By June 2009, the FDA had received so many warnings and so many reports of problems that Roche felt the need to stop manufacturing the drug altogether. They also faced several lawsuits and the company felt that it was in their best economic interest to no longer manufacture the drug. It was also recalled in 11 different countries.
Mild Accutane Side Effects
One of the big issues with Accutane is that it not only leads to birth defects. It also brings about various other side effects. These include severe bowel disease and more. It is vital, therefore, that those who take a type of isotretinoin are properly monitored by their physician.
Accutane Birth Defects
Accutane has an X pregnancy rating. This means the chance of fetal abnormalities is so high that it should not be taken during pregnancy at all. According to the FDA, the birth defects of babies born to mothers who took Accutane during pregnancy are both internal and external. These include missing ears, cleft palate, central nervous system malformations, and facial dysmorphism. Now that extensive research has been completed into the drug, it is known that birth defects happen in 42% of all pregnancies in mothers who took Accutane, which is almost half.
Not only is there a significant chance of deformities, many women also suffered from miscarriages, spontaneous abortions and still births. As a result, the FDA started working closely with Roche in order to find ways to prevent women from falling pregnant if they took the drug. The first of these programs was the System to Manage Accutane Related Teratogenicity (SMART) program.

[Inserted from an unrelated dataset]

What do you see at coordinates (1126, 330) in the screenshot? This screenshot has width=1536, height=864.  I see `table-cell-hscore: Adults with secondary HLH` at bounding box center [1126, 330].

“SMART may have lead to a decrease in isotretinoin prescriptions. Further research is needed to determine whether the reduced number of isotretinoin prescriptions reflects appropriate use or inhibited use resulting in loss of access to the product’s benefits.”
SMART was successful, but not successful enough. This is why, by 2006, the i-PLEDGE program replaced it.

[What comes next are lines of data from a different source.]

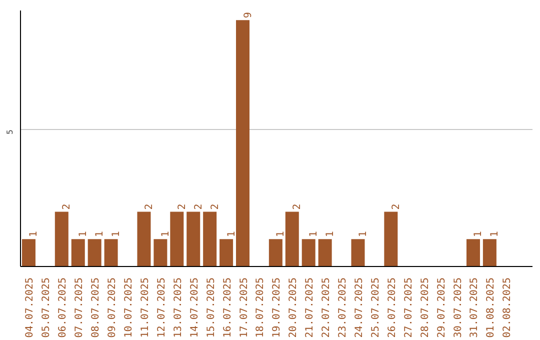 Image resolution: width=540 pixels, height=340 pixels. What do you see at coordinates (442, 308) in the screenshot?
I see `x-tick-label: 29.07.2025` at bounding box center [442, 308]. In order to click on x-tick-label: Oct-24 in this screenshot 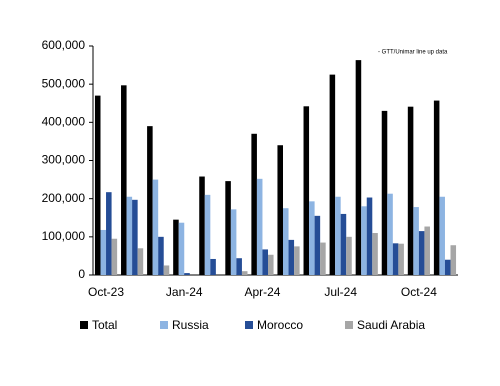, I will do `click(419, 292)`.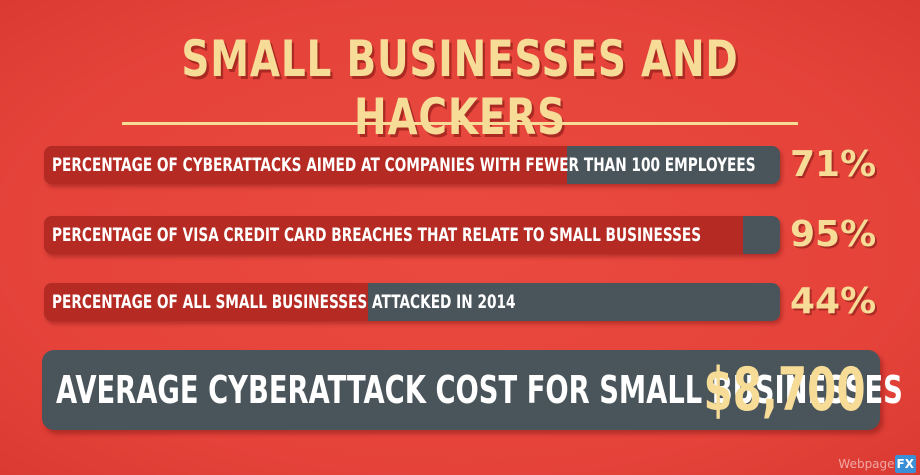 Image resolution: width=920 pixels, height=475 pixels. Describe the element at coordinates (784, 390) in the screenshot. I see `average-cost-value: $8,700` at that location.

“Under this program, prescribers must be registered and activated with the iPLEDGE program and can prescribe isotretinoin only to registered patients who meet all the requirements of iPLEDGE. Isotretinoin can be dispensed only by a pharmacy registered and activated with iPLEDGE. Registered and activated pharmacies can only receive isotretinoin from wholesalers registered with iPLEDGE.”
It is believed that this program made a great difference in the prevention of birth defects as a result of Accutane. Unfortunately, to this day, birth defects continue to exist due to isotretinoin, marketed under different brand names.